My fellow blogger Karthik Shashidhar (and his wife Priyanka Bharadwaj) started an interesting conversation on his personal blog on the grand old market in India: arranged marriage. They assert that the arranged marriage market has become increasingly illiquid, and hence unattractive.

Both Priyanka and Karthik raise an important point that can look obvious in hindsight – that as people exit the arranged marriage market in India, the market becomes smaller, more “illiquid”, and as people are unable to find suitable partners there – they continue to exit. Almost all markets have positive network effects too – the more the number of “buyers” and “sellers”, the healthier a market usually is. However, in a society divided by caste, class and religion, marriage markets were always small and illiquid, and it requires greater evidence to establish that arranged marriage markets today are necessarily less liquid than markets of previous generations.

Marriage is a curious contract that is both a labour union and a union of capital, which usually ends up creating a larger labour pool over time. ‘Arranging’ the marriages of suitable men and women has been the done thing for centuries if not millennia among large numbers of people. Finding a spouse involves heavy search costs no matter how you go about it and failed relationships constitute a significant sunk cost too. (Though apparently, people can learn from their failures. As Douglas Adams said it, “You live and you learn. At any rate, you live.”) There’s also significant information asymmetry involved – marriage is a serious affair after all, and you need to know a good amount of details any potential spouse before entering into such a contract. Further, in large families, it wasn’t just two individuals who got married, but two households.

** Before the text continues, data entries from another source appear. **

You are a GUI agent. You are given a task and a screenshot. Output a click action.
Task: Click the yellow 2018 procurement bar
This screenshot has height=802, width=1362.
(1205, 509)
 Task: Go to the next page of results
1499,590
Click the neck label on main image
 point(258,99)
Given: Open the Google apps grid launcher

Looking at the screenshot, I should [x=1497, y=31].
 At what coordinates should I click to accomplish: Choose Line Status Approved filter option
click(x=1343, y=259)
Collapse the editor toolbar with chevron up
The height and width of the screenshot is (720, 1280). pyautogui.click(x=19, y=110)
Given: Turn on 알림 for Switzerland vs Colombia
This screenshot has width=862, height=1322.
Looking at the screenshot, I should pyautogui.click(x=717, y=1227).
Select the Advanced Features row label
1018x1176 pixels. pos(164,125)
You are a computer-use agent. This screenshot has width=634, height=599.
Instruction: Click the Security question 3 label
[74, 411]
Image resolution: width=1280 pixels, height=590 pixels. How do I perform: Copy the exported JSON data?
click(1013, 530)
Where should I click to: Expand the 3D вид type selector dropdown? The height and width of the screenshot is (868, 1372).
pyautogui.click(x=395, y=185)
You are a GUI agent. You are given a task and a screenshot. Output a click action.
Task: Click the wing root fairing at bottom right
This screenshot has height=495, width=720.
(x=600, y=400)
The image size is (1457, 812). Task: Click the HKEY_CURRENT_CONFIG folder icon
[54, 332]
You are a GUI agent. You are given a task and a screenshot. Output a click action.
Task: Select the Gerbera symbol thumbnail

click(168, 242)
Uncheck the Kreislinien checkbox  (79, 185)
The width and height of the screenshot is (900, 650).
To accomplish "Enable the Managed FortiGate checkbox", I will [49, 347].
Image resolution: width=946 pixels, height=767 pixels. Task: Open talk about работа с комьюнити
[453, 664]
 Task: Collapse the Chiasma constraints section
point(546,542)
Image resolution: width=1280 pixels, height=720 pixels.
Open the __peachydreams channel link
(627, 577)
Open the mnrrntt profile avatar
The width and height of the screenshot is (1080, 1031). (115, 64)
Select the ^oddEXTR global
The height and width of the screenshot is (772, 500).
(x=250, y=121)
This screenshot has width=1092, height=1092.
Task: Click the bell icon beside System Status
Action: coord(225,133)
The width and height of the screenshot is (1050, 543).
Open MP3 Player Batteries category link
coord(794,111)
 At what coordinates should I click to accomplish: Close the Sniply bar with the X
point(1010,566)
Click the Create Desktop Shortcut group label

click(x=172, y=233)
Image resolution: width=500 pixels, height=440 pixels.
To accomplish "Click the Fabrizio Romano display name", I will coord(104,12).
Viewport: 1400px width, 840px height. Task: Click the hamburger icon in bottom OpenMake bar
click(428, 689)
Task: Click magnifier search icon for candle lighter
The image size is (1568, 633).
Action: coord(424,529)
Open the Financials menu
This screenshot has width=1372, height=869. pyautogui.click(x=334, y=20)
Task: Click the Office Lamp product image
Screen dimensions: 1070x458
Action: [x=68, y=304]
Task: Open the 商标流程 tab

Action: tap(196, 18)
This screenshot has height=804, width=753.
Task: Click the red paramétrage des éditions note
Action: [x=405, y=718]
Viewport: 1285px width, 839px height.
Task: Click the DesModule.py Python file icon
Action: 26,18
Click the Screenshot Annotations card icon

“Arrangements” were an ideal solution to the marriage market, and it can be argued that arranged marriages provided better outcomes. Extended families and networks solved the search cost challenge, and the same networks could also solve the information asymmetry challenge – of whether the spouses were well off, were from “good families” and more.

I would argue that in the marriage market in India today, two things have happened: one, that the nature of information asymmetry has significantly changed; and two, that the arranged marriage market has become a market for lemons.

The nature of information asymmetry has changed because people look for different things in spouses – for shared interests, temperaments, greater personal compatibility and more. While financial and familial backgrounds may still matter, the asymmetry in that information is usually more readily solved. Traditional arranged marriage market mechanisms and networks fail to provide symmetry in the new kinds of information, and this makes the arranged market start failing. Also, this is happening in parallel with dating and other competing mechanisms that are making new marriage markets.

So this means that a “good” partner is unable to differentiate themselves from a “bad” partner in an arranged marriage market – and the lack of differentiation results in an overall devaluation of the “goodness” of a partner or a match. As the more high-value partners and people start moving out of the arranged marriage market to others, you are increasingly left with people who continue in the arranged marriage market because of poor choice – with them being adversely selected. Thus arranged marriage markets can become markets for lemons.

This is not to say that it’s impossible to have a happy arranged marriage these days. Nor is it inconceivable that both technology and society can evolve new ways of disrupting markets for lemons. The classic lemon market, that of second-hand cars in the US, is now a thriving one where information asymmetry is a thing of the past.